You see, Apert syndrome may include unique characteristics that are defined and treated by the medical community. Of course, my husband Ben and I saw the results of her genetic blood test, which confirmed the genetic mutation of her chromosome. But medical textbooks and jargon cannot begin to encompass all there is to this elusive disease.
The doctors couldn’t tell me that Apert syndrome would be both rewarding and challenging, that I would learn more about myself and life because of it than through any other means. Who could prepare me for the moments of exhaustion and elation? The fleeting days leading up to a major surgery and the anxious, sleepless nights post-op?
The world cannot predict a tidy existence, and so it is with Apert syndrome: There is nothing predictable, certain, or tidy about it. Despite this fact, Apert syndrome can be a tremendous gift. It’s all because my daughter is a gift, and her life matters in this world – as do all human lives.
Once I realized there would be no universal, cut-and-dry treatments for everyone with Apert syndrome, I panicked. My background in counseling reared its head as I desperately attempted to piece together the pathology and how to respond to it. But because Apert is so rare, the statistics do not exist about general care for each person.
Then it hit me: We are each unique to begin with. No one, regardless of diagnosis, can be stuffed into the proverbial box of stereotypes. Even the medical community, who (bless their hearts) were doing their jobs well by seeking out the pathology and treating it, lost sight of that.
So, shortly after I threw the medical textbook copied page into the trash, I adopted the slogan, “God is bigger than statistics.”
I knew we would have hurdles with Apert. I understood emerging problems might develop over time that didn’t appear at Sarah’s birth. But it no longer halted me with fear.
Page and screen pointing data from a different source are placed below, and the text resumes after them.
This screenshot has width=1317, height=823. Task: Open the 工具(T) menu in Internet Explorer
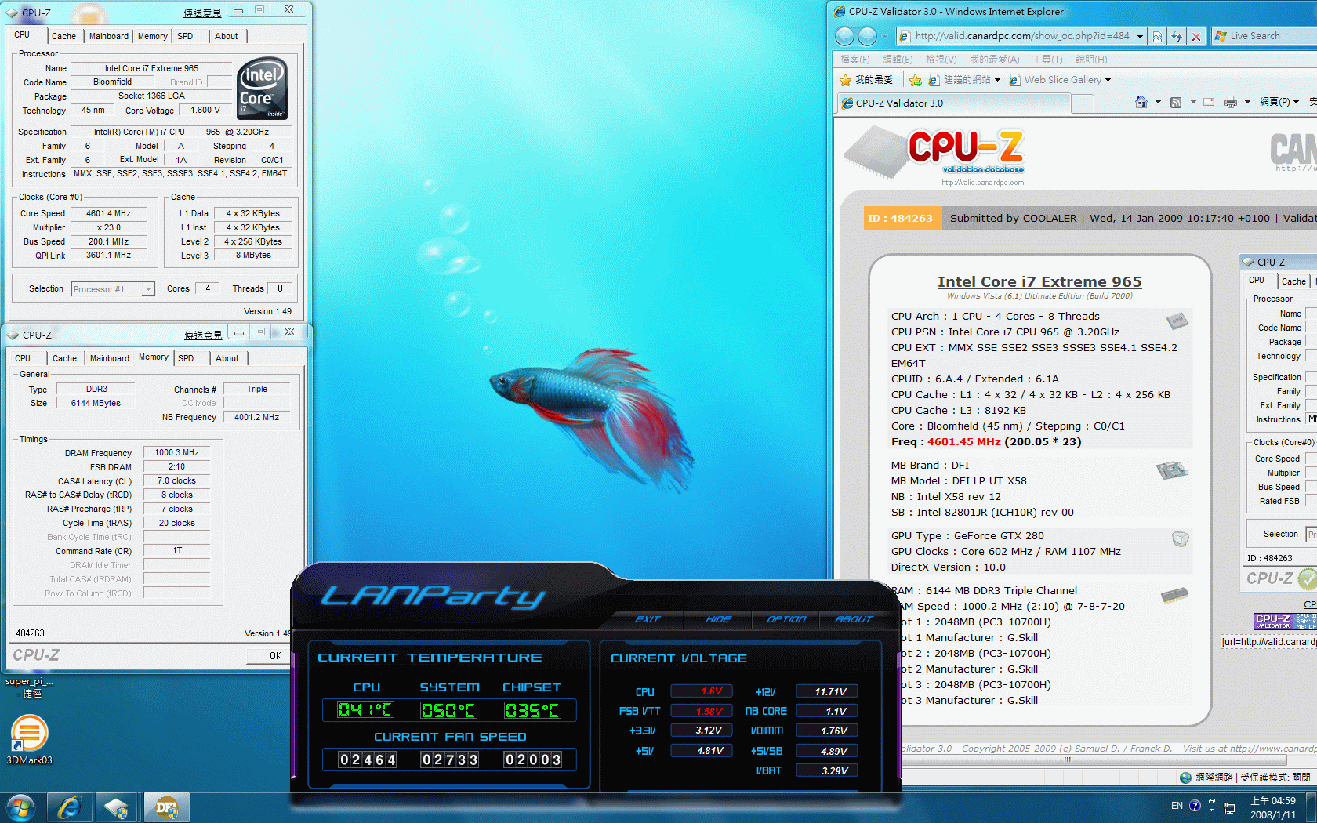1047,60
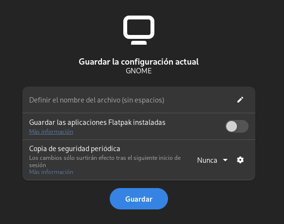This screenshot has width=284, height=224.
Task: Click the Guardar button
Action: [x=139, y=199]
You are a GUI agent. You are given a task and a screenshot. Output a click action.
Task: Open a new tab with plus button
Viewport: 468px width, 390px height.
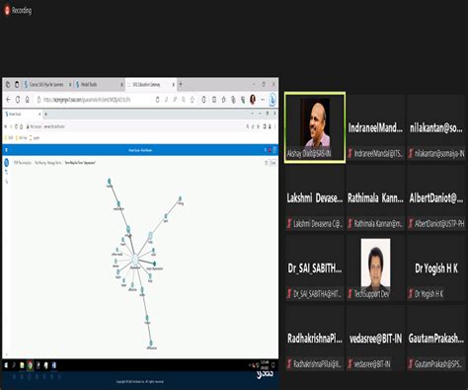coord(181,85)
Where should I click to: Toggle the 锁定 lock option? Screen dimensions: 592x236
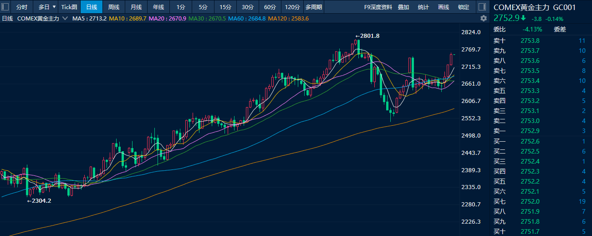tap(464, 7)
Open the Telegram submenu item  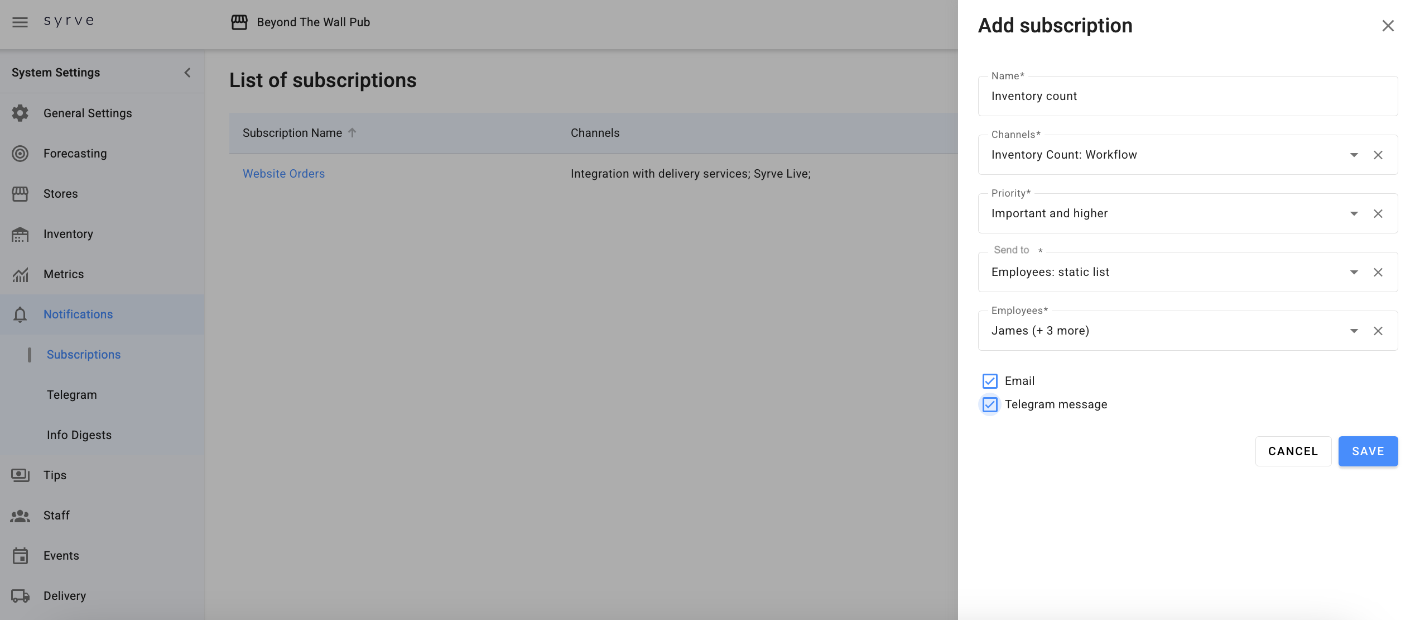click(x=71, y=395)
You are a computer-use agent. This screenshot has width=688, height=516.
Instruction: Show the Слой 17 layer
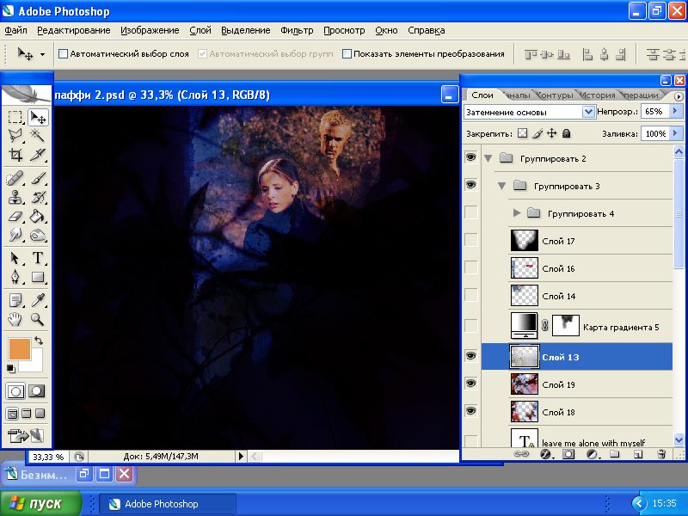coord(470,241)
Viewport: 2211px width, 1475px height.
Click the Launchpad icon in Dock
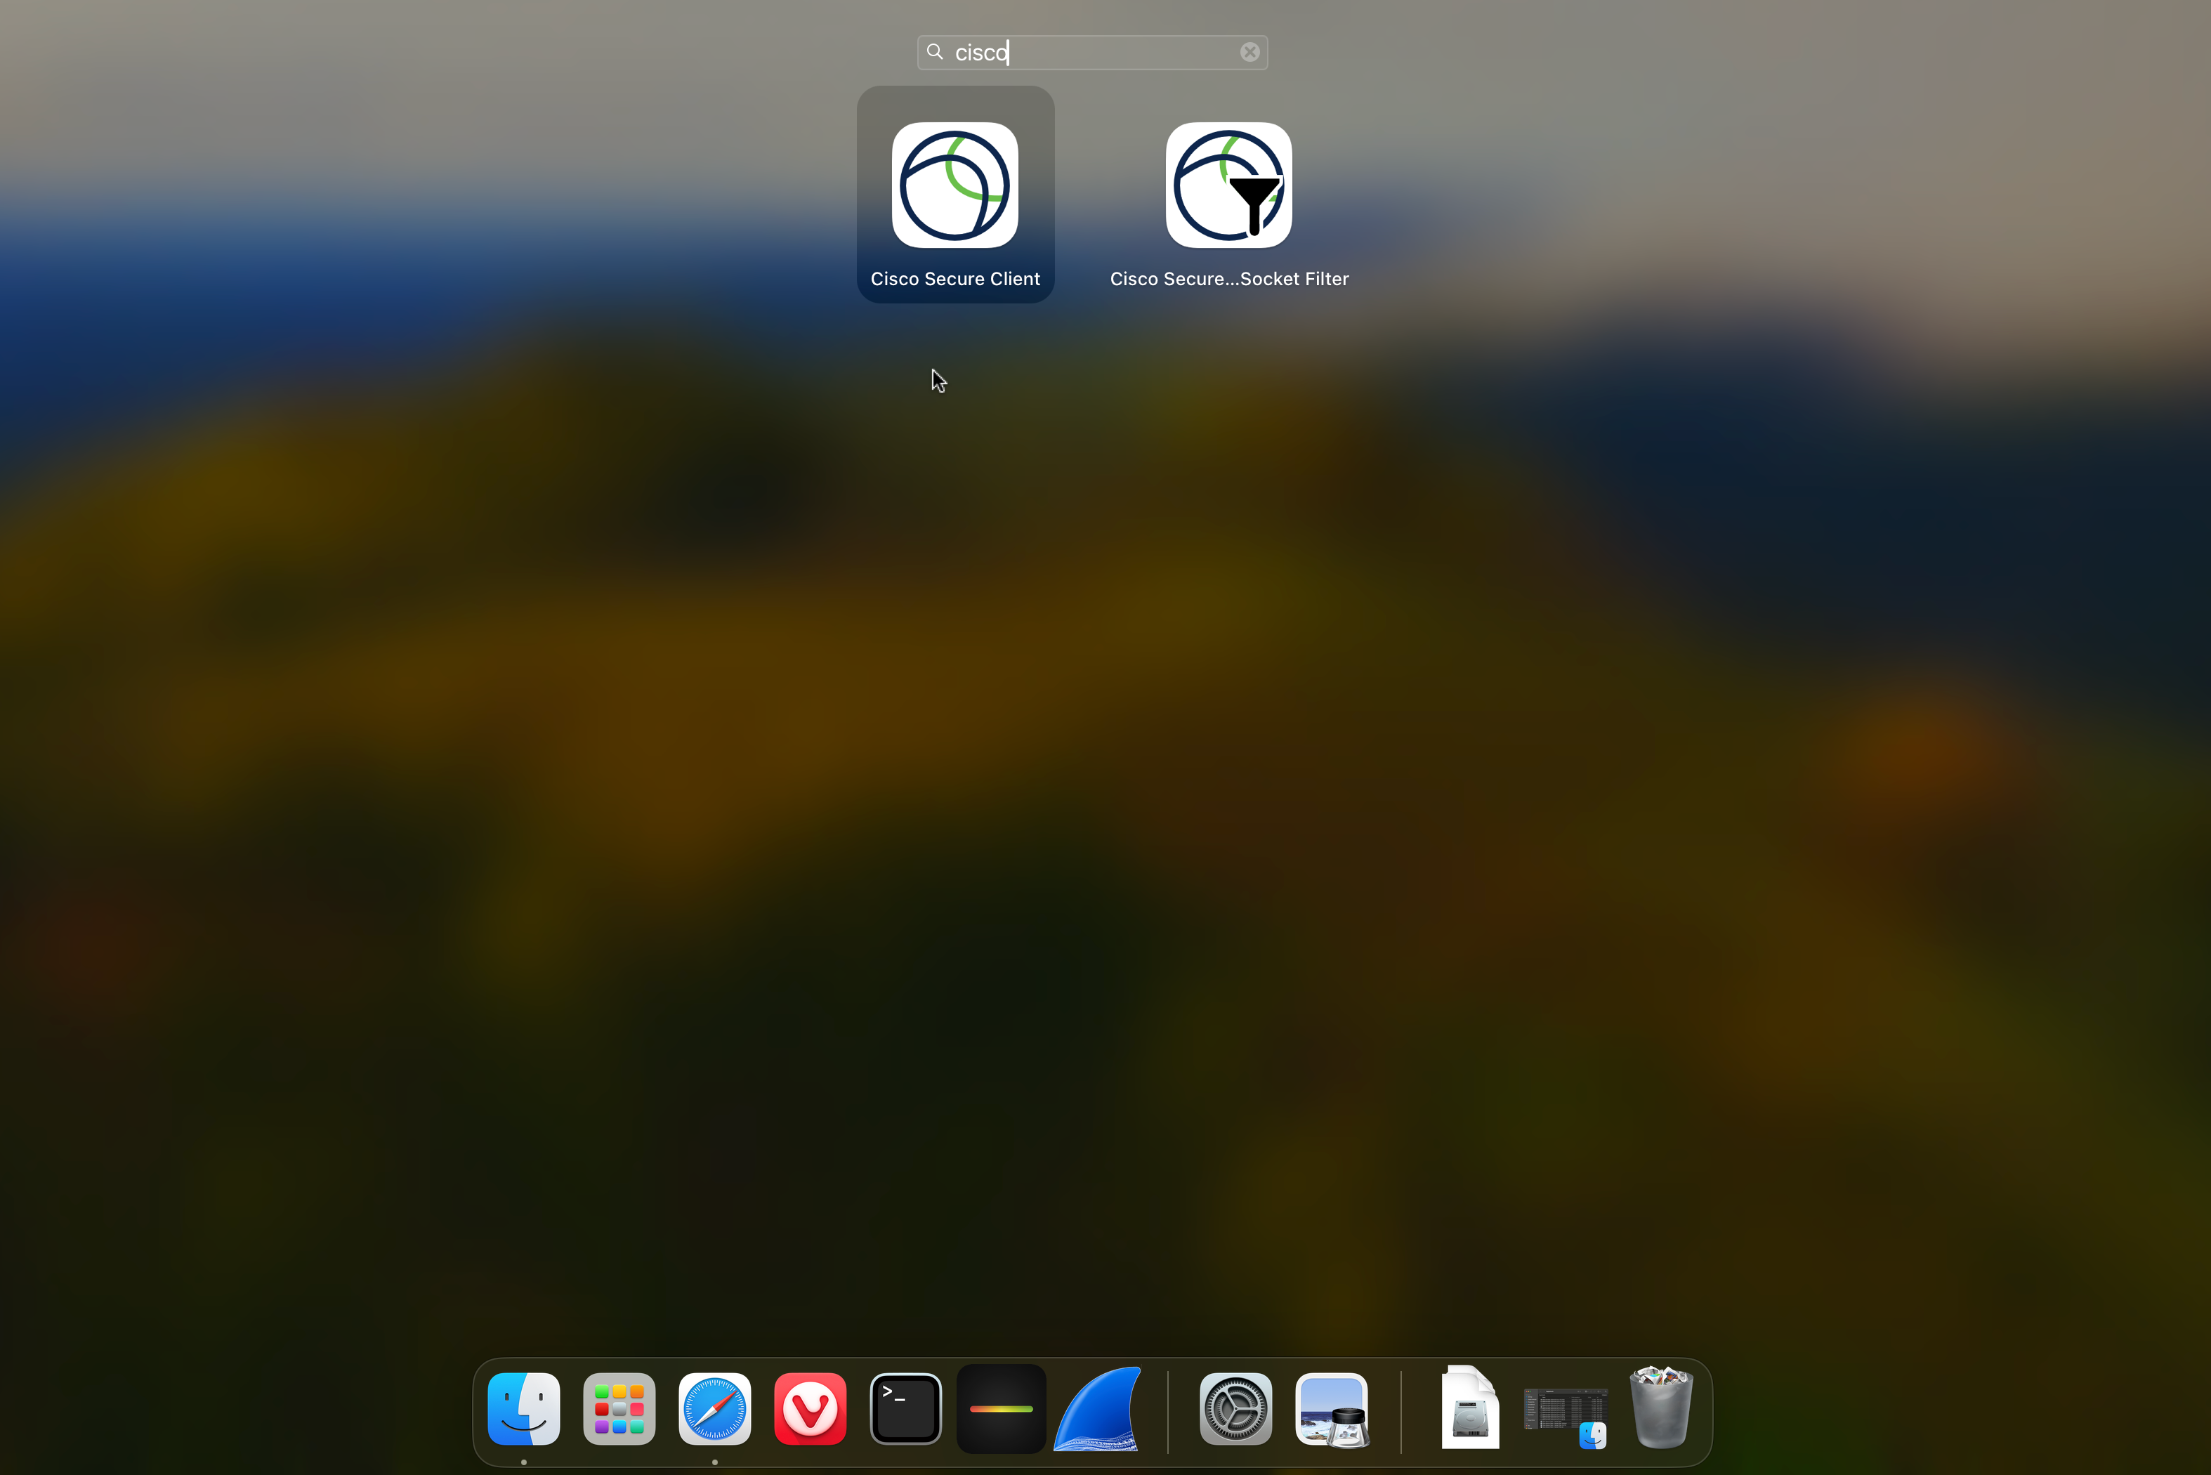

Instead, I made a decision to simply live in the present moment and tackle whatever was to come at the time it arrived.
No longer a slave to fear, I realized I needed to listen to what the experts said about Apert, but I also needed to maintain a secure sense of interior peace – unwavering strength that would quiet my spirit when fear so often pushed its way into the forefront of my psyche.
No one can predict with 100 percent certainty what will become of my daughter, or anyone else’s child for that matter. Some may pity us for the life we were handed, but I no longer wallow in it.
As Craniofacial Acceptance Month draws to a close, I ponder the facts and figures we were told at Sarah’s birth. In many ways, she has exceeded the medical community’s expectations. In many ways, she is thriving. But I do not rely on either hope or fear to get me through her lifelong rare disease. Instead, I enjoy what’s been given to us – here and now, today.